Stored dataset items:
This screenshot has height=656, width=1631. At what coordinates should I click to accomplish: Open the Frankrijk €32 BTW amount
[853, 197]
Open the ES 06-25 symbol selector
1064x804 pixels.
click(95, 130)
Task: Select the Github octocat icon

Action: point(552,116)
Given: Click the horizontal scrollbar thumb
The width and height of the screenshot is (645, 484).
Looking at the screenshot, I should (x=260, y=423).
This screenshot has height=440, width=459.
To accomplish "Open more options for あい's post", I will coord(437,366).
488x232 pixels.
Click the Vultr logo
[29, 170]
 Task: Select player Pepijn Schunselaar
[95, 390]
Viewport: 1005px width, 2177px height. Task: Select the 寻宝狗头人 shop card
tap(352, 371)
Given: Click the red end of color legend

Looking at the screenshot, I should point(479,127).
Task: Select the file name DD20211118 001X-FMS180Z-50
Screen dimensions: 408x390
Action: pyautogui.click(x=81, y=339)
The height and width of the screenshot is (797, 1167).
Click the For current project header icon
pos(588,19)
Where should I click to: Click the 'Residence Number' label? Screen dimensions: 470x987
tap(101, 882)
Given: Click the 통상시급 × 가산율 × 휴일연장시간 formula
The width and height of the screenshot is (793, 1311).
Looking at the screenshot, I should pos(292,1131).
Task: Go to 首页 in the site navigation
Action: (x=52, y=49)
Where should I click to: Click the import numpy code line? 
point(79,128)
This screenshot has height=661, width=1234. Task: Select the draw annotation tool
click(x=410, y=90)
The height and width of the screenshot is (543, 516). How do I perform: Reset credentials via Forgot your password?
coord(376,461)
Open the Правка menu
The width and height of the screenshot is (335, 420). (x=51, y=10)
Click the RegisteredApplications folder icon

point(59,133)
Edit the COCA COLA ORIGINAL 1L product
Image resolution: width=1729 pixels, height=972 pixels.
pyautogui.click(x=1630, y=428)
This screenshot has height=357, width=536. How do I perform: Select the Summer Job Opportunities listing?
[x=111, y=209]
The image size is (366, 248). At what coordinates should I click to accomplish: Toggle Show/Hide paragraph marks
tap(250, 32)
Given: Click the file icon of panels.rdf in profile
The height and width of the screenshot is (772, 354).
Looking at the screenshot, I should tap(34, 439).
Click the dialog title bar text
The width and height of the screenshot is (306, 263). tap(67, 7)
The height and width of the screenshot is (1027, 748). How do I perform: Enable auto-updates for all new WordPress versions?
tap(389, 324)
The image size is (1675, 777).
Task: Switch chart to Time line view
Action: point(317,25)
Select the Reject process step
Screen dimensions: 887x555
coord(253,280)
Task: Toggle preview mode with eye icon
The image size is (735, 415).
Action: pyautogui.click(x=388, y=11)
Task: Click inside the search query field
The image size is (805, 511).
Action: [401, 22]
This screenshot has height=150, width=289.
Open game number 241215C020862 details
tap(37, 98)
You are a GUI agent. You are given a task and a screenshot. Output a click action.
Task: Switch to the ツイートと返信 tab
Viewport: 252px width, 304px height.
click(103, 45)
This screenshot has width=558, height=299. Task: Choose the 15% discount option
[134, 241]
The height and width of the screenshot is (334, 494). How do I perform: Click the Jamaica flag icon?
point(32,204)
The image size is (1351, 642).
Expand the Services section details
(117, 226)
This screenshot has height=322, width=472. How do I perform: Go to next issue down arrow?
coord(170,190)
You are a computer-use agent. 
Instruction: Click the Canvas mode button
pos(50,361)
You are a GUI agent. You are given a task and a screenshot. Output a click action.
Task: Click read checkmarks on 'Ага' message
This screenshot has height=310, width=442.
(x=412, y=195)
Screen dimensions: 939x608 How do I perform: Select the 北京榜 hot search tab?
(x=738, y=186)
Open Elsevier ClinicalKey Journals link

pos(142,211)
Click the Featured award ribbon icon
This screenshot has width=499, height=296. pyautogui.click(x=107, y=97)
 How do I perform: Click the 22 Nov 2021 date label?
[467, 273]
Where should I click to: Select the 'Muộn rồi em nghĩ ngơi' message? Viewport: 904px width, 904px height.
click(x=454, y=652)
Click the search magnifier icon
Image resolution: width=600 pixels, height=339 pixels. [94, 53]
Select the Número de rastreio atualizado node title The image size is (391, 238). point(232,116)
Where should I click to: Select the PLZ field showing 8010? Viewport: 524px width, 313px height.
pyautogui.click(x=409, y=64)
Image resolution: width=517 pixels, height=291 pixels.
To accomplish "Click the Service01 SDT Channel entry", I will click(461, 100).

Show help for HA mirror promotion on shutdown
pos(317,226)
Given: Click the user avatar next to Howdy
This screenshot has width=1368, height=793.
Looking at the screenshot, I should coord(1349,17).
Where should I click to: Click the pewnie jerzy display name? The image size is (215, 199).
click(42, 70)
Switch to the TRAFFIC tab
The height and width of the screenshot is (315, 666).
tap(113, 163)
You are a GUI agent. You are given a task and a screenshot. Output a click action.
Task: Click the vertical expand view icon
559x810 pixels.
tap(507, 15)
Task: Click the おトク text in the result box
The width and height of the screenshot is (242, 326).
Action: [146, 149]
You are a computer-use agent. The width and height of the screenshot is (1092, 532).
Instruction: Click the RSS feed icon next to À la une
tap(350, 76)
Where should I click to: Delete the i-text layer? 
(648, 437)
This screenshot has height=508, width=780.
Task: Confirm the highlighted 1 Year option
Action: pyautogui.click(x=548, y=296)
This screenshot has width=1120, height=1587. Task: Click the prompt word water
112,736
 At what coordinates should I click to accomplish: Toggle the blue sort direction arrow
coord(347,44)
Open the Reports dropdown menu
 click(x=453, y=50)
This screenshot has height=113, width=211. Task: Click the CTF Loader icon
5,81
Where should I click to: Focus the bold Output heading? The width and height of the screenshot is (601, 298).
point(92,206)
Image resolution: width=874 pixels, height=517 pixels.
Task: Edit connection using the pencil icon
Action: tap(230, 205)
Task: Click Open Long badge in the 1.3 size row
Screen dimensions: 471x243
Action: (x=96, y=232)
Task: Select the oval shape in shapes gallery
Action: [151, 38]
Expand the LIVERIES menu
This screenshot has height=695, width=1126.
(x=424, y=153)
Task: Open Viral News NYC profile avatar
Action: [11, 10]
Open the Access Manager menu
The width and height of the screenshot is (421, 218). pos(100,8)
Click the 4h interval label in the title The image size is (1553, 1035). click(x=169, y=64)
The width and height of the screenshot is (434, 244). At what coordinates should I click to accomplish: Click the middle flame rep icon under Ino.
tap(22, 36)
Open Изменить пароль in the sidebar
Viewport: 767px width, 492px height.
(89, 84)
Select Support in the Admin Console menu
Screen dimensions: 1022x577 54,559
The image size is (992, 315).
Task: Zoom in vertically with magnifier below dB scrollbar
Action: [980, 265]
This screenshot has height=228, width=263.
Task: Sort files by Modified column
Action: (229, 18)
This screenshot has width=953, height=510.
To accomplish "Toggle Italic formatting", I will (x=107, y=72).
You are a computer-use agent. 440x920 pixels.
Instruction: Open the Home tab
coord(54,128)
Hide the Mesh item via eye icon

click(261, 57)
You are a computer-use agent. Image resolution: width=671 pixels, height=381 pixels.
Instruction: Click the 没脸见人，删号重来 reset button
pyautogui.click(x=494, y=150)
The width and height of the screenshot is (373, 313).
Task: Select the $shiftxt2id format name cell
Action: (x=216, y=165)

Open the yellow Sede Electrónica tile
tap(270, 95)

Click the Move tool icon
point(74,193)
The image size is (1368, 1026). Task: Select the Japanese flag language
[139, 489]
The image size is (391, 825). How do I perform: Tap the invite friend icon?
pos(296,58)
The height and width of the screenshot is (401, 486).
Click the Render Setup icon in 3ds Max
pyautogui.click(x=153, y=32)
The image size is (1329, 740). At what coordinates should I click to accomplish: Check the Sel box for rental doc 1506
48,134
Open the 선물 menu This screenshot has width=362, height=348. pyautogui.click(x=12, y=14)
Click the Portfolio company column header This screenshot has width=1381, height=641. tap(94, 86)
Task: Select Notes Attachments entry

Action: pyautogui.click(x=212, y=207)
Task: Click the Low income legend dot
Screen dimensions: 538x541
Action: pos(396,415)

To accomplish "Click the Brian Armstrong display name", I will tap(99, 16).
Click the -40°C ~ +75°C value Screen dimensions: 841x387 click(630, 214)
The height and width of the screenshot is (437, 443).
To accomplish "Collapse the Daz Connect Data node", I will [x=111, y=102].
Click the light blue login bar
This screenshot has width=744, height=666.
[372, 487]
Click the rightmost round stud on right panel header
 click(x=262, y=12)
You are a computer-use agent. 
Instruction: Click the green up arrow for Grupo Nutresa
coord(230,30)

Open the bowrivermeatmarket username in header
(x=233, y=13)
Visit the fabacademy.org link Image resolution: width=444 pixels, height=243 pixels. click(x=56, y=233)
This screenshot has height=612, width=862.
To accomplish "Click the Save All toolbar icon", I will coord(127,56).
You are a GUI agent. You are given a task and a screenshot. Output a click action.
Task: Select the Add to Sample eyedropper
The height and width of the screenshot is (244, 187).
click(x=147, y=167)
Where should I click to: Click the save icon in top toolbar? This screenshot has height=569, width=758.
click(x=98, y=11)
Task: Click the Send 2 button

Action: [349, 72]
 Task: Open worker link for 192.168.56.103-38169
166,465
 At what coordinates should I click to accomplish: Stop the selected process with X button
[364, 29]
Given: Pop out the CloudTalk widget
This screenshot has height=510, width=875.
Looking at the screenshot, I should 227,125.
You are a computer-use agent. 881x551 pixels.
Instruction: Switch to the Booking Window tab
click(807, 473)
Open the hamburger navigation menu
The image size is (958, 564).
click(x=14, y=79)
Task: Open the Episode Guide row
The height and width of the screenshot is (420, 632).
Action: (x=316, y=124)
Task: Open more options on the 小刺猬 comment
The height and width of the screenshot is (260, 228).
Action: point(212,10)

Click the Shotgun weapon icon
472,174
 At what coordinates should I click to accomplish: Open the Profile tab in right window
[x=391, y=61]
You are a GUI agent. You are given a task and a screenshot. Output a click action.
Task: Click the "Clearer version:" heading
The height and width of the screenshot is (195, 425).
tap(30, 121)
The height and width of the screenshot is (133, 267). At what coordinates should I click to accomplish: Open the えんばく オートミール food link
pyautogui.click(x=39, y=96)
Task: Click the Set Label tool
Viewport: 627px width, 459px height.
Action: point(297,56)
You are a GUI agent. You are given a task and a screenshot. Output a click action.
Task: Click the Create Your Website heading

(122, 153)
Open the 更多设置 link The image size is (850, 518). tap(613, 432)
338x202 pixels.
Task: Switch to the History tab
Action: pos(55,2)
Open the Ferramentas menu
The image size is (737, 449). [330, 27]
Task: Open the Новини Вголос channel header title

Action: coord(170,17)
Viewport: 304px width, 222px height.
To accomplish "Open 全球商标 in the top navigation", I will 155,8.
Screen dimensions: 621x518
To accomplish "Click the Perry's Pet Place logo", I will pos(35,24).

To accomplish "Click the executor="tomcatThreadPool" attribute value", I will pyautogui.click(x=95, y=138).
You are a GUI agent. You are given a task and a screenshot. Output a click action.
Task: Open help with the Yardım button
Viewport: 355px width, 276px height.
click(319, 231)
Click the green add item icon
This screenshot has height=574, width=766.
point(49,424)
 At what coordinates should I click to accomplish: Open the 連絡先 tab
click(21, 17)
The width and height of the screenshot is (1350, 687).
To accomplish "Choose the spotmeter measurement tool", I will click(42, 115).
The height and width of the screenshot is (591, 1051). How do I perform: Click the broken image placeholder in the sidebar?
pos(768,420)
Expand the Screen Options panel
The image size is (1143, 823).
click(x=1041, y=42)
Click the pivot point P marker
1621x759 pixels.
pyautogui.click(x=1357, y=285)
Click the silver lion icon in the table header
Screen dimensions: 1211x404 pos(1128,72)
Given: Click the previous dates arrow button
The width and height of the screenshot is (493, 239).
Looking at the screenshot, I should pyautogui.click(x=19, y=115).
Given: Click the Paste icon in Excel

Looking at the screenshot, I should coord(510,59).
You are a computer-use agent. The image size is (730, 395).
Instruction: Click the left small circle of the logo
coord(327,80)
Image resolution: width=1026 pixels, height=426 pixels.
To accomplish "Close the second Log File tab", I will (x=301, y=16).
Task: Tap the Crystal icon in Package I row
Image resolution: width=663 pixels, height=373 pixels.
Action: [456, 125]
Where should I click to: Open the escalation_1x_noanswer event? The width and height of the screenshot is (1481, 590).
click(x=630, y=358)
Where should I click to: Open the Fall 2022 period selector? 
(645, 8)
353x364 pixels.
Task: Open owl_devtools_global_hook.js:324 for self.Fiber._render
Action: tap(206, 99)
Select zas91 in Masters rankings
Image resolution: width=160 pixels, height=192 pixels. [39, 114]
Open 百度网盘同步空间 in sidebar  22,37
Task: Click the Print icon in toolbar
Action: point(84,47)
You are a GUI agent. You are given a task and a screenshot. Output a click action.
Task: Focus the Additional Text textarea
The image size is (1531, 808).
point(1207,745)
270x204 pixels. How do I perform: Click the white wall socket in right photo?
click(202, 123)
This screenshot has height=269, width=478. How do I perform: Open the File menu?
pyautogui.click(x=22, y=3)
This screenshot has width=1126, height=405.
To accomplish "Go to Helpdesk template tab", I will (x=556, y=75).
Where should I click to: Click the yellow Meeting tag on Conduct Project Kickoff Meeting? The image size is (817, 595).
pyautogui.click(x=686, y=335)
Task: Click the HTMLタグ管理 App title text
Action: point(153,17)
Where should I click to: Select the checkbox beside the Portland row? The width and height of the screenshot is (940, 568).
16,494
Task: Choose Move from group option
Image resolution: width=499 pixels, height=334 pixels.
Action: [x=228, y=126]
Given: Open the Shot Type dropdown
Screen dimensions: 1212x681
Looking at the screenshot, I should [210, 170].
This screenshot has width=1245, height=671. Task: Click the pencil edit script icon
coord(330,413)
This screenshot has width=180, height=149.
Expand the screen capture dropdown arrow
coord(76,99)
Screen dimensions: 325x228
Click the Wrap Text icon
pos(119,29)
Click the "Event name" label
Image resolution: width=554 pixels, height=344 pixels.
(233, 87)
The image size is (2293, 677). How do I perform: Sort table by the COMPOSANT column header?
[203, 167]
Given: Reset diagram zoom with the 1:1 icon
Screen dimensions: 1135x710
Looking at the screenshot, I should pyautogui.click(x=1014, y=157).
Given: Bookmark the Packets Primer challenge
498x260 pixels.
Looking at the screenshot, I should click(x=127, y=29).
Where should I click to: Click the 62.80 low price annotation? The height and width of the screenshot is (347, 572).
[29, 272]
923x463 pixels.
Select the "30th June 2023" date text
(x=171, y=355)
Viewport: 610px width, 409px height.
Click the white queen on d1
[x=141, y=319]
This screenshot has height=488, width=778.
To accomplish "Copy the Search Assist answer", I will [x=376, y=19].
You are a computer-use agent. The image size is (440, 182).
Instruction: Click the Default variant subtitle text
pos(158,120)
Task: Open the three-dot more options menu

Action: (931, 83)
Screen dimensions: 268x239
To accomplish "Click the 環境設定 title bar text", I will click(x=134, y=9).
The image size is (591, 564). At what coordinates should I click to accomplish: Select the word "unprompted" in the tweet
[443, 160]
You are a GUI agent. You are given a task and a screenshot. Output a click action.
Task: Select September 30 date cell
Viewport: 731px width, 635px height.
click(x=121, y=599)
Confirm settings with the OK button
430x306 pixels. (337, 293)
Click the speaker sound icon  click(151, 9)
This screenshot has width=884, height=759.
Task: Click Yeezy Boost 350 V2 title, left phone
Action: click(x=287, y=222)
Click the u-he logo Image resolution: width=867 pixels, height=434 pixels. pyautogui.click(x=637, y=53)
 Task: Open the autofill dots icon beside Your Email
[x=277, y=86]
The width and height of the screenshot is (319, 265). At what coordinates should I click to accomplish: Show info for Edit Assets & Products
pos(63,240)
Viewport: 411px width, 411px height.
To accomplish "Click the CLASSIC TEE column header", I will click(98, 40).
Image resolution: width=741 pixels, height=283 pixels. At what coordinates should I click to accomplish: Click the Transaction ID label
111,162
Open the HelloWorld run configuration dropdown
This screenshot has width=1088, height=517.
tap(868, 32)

## Task
Pull every line containing "node" out of the records.

## Response box
Select the Número de rastreio atualizado node title The image size is (391, 238). point(232,116)
To accomplish "Collapse the Daz Connect Data node", I will [x=111, y=102].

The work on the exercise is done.